Why Wavy Girls?


I’ve practiced my elevator speech at least a hundred times and yet I still never know how to introduce myself, but I always start out with the fact that I’m a Latina; it’s something I have so much pride for and that has defined every step of my trajectory. My parents and I moved to Houston from Mexico when I was really little. I am a low-income student and the first in my family to attend college in the united states, yet I still moved hundreds of miles away from home to attend New York University aka one of the most expensive institutions in the United States. Wait… what? Those things don’t correlate much at all, right? I always saw college education as a luxury and with that price tag I thought it was nearly unattainable in my case. Nearly.
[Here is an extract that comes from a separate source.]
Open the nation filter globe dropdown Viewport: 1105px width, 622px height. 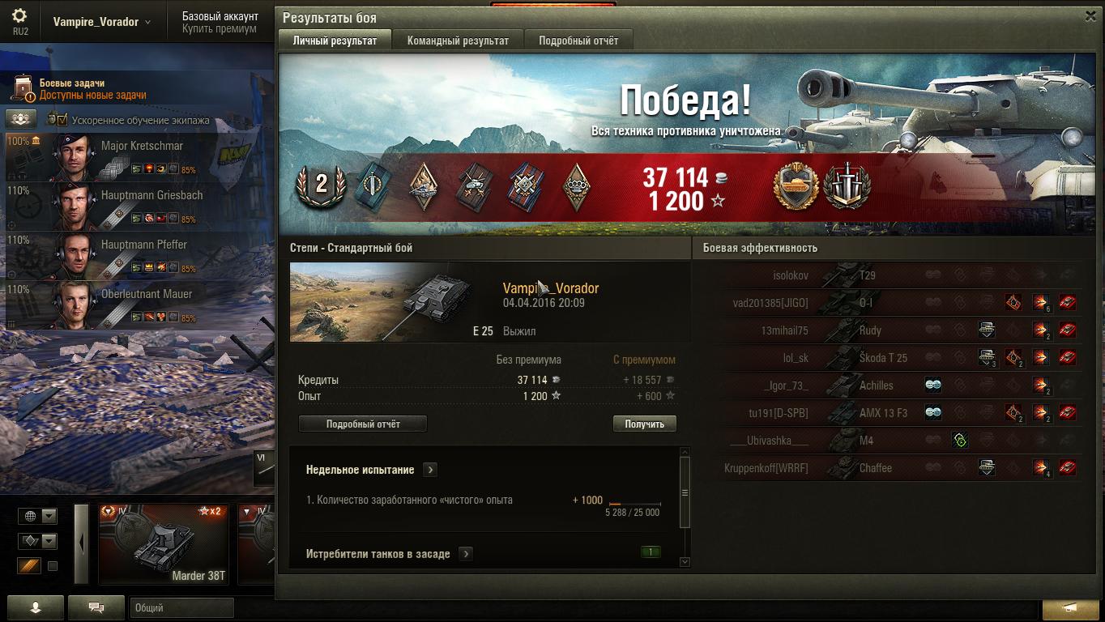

Raised in an immigrant family you always feel a strong responsibility to contribute as much as you can at home. I was too little to get a job so I took agency over the only thing I had complete control over: my education. I was determined to go above and beyond the expectations my parents set and I understood that one day in the future my academic endeavors would allow me to pay my parents back for all the sacrifices they’ve made. Imagine thinking all of this at an age where all my other peers were solely focused on Lizzie McGuire and Tamagotchis (which I sadly never had the privilege of owning. Shocking, I know!) In middle school I became fully aware of how difficult it was not being financially secure. Even if my merits warranted invitations to prestigious programs and trips I would feel heavy disappointment when I had to turn these offers down due to my inability to afford them, now imagine turning down an invitation to a friend’s birthday party because you were too hesitant to ask your parents to give you money for a birthday gift. This anxiety pushed me to do some research and figure out what I could do at my age; this is when my Etsy shop, Pofibon, was born. Through YouTube videos I taught myself how to crochet, and in the years following I created a business out of my hobby all while still maintaining straight A’s in school and helping my parents around the house. I owe my work ethic and perseverance to my background, and seeing positive results pushed me to work even harder and do even better than I believed I was capable of doing.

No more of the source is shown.